Now we also have to confess Wayne, that we have renamed you ‘Jim!’. I gave the CDs to some very close friends of ours, and we have all listened to them so much, and are getting such a new revelation of the cross, and living in Him, and we often start saying, “What about when Wayne said this, or Wayne said that.” And we know it’s not about you! And I know that you know that too! So we came up with laughingly calling you Jim for a while. I hope you don’t mind!

As you know, we are on a sheep farm. We have just finished our lambing season, which is our busiest time of all on the farm. My job during this is to “mother-on the sheep.” This involves taking an orphaned lamb (either her mother has died, or the mother has twins or triplets and doesn’t have enough milk to feed all her lambs), and putting her with another mother and getting that mother to adopt the orphan lamb as if it were her own. Often the mother will accept her new lamb within 2 or 3 days, but sometimes I get a very “stroppy” ewe, and I could take up to a week working with her, for the mother to accept the lamb.

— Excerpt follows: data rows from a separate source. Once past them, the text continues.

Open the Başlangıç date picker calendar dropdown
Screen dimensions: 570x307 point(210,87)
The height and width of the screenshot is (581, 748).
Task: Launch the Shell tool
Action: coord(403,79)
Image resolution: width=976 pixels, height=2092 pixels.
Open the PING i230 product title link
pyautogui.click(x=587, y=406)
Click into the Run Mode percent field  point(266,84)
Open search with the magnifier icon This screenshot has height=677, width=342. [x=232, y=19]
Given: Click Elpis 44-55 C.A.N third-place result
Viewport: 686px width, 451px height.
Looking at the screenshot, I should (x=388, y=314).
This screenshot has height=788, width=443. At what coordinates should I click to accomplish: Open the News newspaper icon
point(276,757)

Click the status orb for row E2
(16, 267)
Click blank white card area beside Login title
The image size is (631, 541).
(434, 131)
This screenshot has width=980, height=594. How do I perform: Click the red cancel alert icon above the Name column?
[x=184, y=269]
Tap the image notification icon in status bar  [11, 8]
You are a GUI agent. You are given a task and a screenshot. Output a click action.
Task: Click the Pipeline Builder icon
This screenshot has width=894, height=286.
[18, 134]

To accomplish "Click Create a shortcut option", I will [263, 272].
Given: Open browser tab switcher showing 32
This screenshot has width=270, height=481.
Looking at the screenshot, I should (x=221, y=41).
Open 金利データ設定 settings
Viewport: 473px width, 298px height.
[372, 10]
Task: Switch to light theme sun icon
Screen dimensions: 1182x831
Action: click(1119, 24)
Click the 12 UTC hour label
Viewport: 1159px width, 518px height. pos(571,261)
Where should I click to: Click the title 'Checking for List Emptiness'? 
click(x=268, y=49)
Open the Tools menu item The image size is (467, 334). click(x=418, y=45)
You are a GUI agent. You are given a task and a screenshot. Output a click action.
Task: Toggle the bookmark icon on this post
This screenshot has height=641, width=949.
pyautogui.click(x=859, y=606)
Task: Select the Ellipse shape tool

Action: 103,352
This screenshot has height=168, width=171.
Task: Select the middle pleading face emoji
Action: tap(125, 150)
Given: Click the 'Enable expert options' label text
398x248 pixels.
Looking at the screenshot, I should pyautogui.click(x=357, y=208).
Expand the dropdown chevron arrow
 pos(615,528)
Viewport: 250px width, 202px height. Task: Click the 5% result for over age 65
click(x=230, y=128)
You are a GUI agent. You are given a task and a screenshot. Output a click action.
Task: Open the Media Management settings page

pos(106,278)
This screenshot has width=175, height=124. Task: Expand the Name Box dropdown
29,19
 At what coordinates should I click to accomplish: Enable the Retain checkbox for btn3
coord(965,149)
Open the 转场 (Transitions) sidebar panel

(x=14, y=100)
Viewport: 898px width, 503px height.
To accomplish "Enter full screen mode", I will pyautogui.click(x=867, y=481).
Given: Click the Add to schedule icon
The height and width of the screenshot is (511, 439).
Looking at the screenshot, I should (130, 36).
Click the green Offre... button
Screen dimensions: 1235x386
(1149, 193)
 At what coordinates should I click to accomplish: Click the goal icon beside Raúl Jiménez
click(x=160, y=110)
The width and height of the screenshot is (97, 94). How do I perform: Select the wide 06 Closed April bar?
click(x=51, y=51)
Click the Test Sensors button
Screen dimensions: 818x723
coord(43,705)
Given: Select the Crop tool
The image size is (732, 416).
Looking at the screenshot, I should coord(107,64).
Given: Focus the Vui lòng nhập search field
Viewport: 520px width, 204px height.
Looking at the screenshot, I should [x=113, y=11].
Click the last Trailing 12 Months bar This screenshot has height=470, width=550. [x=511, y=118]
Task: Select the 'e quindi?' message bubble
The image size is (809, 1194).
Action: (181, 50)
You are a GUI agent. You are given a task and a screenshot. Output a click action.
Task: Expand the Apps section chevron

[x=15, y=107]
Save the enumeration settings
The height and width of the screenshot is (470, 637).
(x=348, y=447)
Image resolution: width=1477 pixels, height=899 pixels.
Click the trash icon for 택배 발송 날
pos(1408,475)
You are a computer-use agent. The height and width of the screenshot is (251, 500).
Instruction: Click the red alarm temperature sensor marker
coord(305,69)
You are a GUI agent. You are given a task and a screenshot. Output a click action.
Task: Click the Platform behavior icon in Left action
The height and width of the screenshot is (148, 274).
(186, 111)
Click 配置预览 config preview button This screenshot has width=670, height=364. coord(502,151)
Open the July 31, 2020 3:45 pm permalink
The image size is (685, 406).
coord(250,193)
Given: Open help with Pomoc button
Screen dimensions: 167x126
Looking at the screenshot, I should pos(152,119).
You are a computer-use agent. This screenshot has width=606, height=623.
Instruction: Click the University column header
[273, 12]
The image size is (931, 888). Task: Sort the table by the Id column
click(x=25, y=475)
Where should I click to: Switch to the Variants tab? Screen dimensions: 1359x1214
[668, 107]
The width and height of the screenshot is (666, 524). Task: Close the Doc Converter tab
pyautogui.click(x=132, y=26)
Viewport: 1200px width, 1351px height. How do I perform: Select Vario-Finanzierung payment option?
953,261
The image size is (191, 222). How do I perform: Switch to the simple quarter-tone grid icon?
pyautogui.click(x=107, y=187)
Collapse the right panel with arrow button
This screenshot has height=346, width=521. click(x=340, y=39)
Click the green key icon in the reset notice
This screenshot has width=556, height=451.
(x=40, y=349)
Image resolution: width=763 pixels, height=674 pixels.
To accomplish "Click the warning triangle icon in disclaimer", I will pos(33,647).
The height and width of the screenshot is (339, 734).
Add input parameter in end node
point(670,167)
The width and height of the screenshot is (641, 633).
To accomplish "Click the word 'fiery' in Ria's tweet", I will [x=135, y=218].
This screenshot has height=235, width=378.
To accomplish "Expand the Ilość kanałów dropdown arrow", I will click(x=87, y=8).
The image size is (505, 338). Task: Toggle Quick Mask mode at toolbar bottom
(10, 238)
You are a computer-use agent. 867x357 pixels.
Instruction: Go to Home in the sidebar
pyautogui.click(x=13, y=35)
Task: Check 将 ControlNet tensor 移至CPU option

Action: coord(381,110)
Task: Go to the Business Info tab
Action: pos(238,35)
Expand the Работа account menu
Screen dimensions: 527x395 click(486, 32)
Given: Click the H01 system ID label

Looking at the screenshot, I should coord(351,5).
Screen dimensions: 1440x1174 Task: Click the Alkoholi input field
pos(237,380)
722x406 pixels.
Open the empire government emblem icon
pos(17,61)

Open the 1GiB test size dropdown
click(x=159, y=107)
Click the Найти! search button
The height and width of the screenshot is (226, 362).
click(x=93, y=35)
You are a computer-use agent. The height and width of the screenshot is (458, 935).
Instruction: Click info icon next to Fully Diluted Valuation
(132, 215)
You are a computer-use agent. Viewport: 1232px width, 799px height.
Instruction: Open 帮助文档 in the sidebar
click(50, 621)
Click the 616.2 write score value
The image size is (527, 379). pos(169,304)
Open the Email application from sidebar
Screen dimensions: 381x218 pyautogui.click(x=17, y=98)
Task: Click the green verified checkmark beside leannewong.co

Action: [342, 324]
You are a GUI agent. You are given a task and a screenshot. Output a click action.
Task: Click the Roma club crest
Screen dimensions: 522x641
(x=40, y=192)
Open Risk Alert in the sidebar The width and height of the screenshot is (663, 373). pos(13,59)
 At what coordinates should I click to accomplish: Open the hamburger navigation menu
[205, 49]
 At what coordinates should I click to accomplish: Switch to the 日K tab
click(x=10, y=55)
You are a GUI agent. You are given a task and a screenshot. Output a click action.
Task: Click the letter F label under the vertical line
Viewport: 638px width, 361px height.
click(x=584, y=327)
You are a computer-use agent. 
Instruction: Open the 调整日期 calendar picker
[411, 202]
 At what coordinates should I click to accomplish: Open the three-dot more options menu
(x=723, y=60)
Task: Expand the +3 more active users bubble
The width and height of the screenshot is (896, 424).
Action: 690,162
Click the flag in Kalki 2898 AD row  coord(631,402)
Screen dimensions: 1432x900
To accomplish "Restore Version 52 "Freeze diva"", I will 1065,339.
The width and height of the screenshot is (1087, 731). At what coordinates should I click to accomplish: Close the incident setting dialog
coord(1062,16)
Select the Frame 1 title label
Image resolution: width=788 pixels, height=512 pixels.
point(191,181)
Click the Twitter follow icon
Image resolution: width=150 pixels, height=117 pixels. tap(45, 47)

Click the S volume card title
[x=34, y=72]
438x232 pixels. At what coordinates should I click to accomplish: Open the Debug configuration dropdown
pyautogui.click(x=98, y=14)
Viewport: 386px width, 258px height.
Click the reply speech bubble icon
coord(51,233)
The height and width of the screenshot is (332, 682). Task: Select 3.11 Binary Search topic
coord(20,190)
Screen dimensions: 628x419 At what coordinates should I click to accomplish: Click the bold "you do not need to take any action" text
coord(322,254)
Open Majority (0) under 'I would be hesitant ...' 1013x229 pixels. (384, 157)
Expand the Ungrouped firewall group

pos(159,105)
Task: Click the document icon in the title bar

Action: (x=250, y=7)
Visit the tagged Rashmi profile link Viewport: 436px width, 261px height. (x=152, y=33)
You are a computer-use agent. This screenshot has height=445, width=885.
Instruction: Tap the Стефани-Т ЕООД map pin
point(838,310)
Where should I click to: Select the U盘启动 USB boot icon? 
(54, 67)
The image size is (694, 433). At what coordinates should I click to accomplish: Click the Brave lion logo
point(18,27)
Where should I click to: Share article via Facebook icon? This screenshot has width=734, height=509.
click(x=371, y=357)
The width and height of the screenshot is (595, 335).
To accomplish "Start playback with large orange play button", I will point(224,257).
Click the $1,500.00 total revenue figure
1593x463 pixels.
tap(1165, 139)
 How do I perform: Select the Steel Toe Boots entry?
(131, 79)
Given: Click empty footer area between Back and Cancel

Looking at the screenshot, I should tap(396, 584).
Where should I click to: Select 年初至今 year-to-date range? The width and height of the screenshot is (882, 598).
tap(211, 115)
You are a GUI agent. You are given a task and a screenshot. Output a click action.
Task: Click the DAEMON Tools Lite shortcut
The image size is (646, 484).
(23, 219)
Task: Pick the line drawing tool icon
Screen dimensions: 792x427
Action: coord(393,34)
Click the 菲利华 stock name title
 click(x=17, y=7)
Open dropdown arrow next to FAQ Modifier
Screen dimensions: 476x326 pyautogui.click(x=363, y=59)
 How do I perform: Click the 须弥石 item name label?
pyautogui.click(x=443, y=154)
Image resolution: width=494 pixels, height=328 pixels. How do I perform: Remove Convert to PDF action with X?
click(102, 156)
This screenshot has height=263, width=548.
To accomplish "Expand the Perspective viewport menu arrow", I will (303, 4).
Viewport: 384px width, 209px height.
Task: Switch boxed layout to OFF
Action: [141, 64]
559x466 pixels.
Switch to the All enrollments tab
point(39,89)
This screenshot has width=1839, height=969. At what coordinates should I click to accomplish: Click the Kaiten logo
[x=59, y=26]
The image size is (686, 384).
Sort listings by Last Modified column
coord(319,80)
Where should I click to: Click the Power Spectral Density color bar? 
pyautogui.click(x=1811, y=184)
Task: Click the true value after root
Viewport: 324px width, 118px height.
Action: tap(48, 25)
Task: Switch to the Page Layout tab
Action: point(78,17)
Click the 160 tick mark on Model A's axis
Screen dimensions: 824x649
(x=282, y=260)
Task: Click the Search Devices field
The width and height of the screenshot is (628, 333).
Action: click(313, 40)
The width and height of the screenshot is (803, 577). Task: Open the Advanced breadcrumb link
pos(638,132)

One of the ways that we get the mother to adopt her lamb, is by tying one of the front hoofs of the mother to a fence, and also tying the lamb up to the fence as well. The rope is about a metre in length, and the mother sheep can move along the fence about 4 feet, before she is stopped by another fence post. She can then eat the grass in this area that she is tied to. And hopefully the lamb is able to tuck under the mum and have a feed. Every morning and evening, I will go and make sure the lamb has a good feed of milk from the mother, and then after she has fed, I will move the mother and lamb on to the next block on the fence, so that she is continually getting new grass to eat, which keeps her milk supply up.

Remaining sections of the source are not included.